Before flying across the country to sell pest control, solar panels or even home insulation on a whim, potential sales representatives are interviewed and recruited by company recruiting managers. After the rigorous recruiting months, new and seasoned sales representatives travel to their assigned branch location and spend April to August, a typical summer sales timeframe, routinely making enough money to get through a school year without working through classes.

The weekly schedule entails training meetings starting anytime before 10 a.m., knocking doors and closing sales deals and contracts until dark, and returning home to review the day and get some rest for the next workday. Represenatives work Monday through Saturday generally taking all Sundays as a day off.

With a schedule as diligent as a door-to-door salesman’s, sales representatives who work the whole summer attend all trainings, apply new skills and work hard every day, go home with a modest amount of money to pay college tuition, housing, family demands and personal wants and needs.

“I’ve done pest control sales for four years,” said Curtis Reece, a senior studying healthcare administration. “Sales has taught me what work environment I want in the future, and the mentors I have really motivate me to prepare for the future.”

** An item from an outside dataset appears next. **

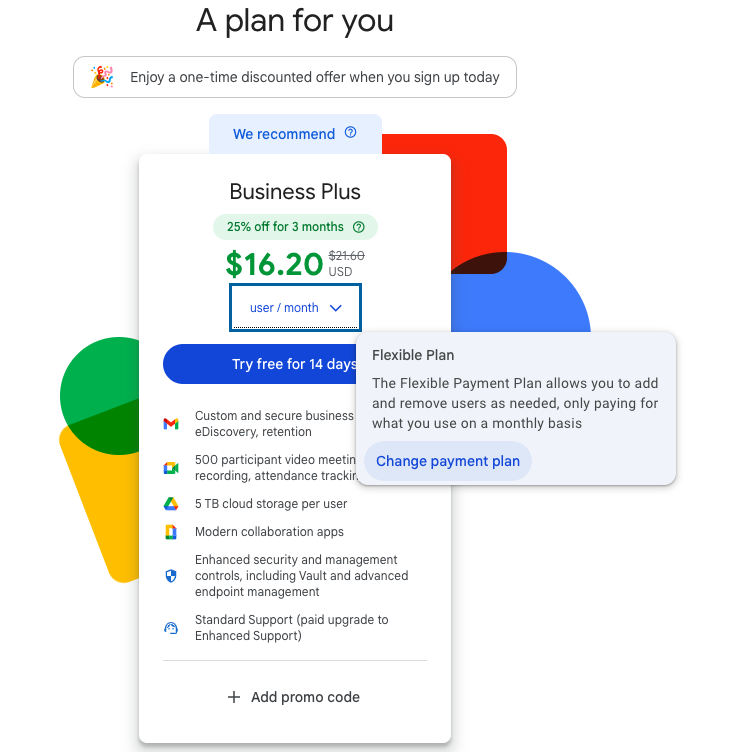Click the 25% off for 3 months badge

[285, 227]

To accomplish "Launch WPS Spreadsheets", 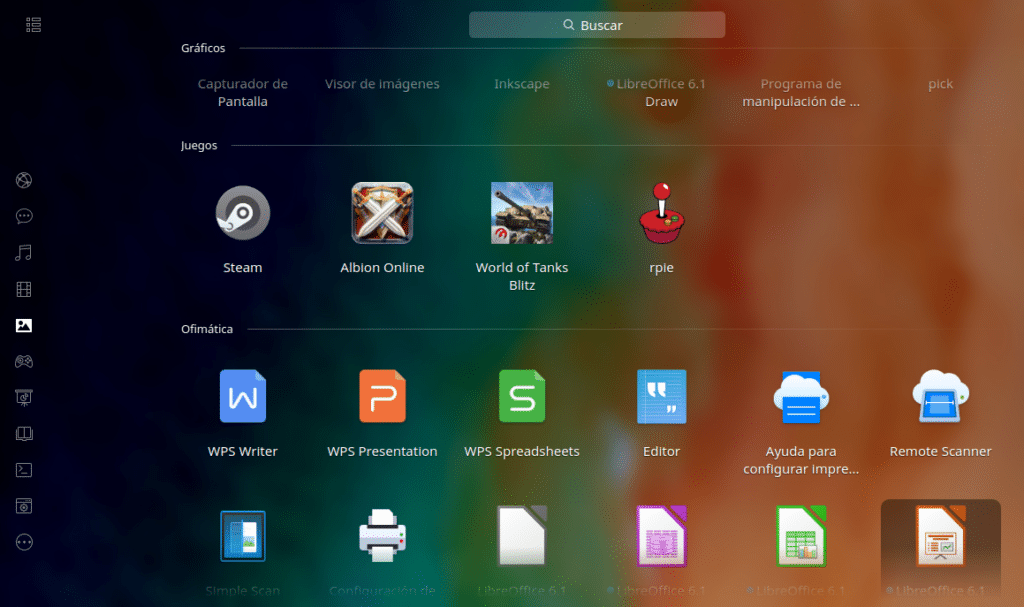I will pyautogui.click(x=521, y=397).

He further explained that even more important than the personal growth benefits, was the benefit of being financially stable through the college years.

“Most importantly, I’ve made the money to provide for myself and my wife to live comfortably in the off times during school,” Reece said.

He has spent the last few years working in San Antonio, Texas.

Each sale made throughout the summer earns a salesman a certain percentage in profit decided between the salesman and their manager in the preseason. Along with the profit made, sales representatives also develop skills in other areas of personal growth.

“I like knocking doors because you meet so many cool people and you have the opportunity to practice sales and communications skills,” said Aaron Buchwald, a sophomore studying business management.

Buchwald has spent the last two summers working as both a technician and a sales representative for a pest control company. Buchwald spent his most recent sales summer in California.

People of all ages and backgrounds can become door-to-door sales representatives.

Savannah Acton, a junior, was one of the few female sales representatives in her pest control company in central Florida.

“I definitely feel empowered from sales,” Acton said. “I cannot imagine who I would be without the experiences I’ve had through sales.”

Acton has sold for a few years in a row now and is already one of the top female sales representatives in her company. She explained multiple points of growth where she has personally been strengthened through summer sales.

“It has made me resilient, disciplined, emotionally strong and independent,” she said.